Home Prices Heat Up Despite High Interest Rates
Some weird stuff is happening in the world of real estate. As you likely know, the Bank of Canada has steadily raised interest rates over the past year in hopes of cooling inflation. This was also supposed to cool the housing market. Conventional wisdom dictates that higher rates would result in more mortgage defaults, more housing supply, and lower home prices. Oddly enough, none of that is happening.
What’s Going On?
Despite the astronomical spike in interest rates, there are far fewer real estate transactions compared to this time last year. The number of new mortgages being registered has dropped significantly. The rental market has ramped up (a basement apartment in Toronto now goes for $2k – $3k/month, which is ludicrous). And most importantly, real estate prices have skyrocketed. Bidding wars are back in full swing, which is almost the exact opposite of what we expected to see from a rate environment like the one we’re in.
Why Is This Happening?
There are a few factors at play here. One is that banks haven’t acted on mortgages where amortizations are negative or extended. In plain English, banks are protecting their borrowers. No one is defaulting on their mortgage, which keeps inventory tight and prices sky high.

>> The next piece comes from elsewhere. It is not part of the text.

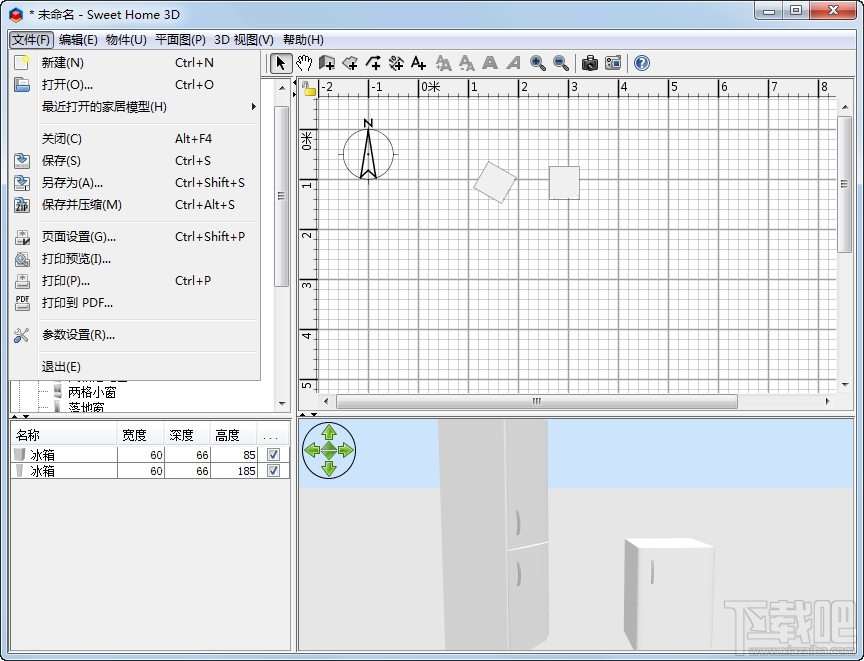Viewport: 864px width, 661px height.
Task: Click the green navigation compass in the 3D view
Action: click(x=328, y=451)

Another factor is immigration. We’re currently seeing record numbers of immigration with 952,000 people becoming permanent residents or landed immigrants in 2022. High numbers are expected to continue every year for the foreseeable future. With so many newcomers settling in major urban areas, there’s more pressure applied to an already stressed housing supply.

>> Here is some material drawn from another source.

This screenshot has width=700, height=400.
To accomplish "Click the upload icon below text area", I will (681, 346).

Nothing wrong with high home values, but these conditions mean we simply can’t keep up with housing supply and demand. It’s already insanely difficult to secure a mortgage, and the federal government wants to make it even harder with ridiculous proposals – like capping the amount you can borrow based on a matrix of 3 or 3.5 times your annual income. This would be devastating for middle to lower income Canadians.
The Bottom Line
If you’re closing or renewing in the next 6 months, make sure you’re protecting yourself with rate holds. Fixed rates are highly volatile right now, so you don’t want to miss out. If you’re in the middle of your term but need a cash infusion, there are some great refinancing options out there. Make sure you get approved ASAP – chances are the value of your home has increased.

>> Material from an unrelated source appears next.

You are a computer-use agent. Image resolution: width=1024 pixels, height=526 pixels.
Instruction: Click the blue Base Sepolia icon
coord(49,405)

Rates will fall slowly over the course of a few years, but they could start falling as soon as the end of 2023. Will that lead to a breaking point? It’s hard to say. It seems like anything is possible at this point. If you ever need help navigating through the turbulence, I’m always around for a chat.
Your best interest is my only interest. I reply to all questions and I welcome your comments. Like this article? Share with a friend.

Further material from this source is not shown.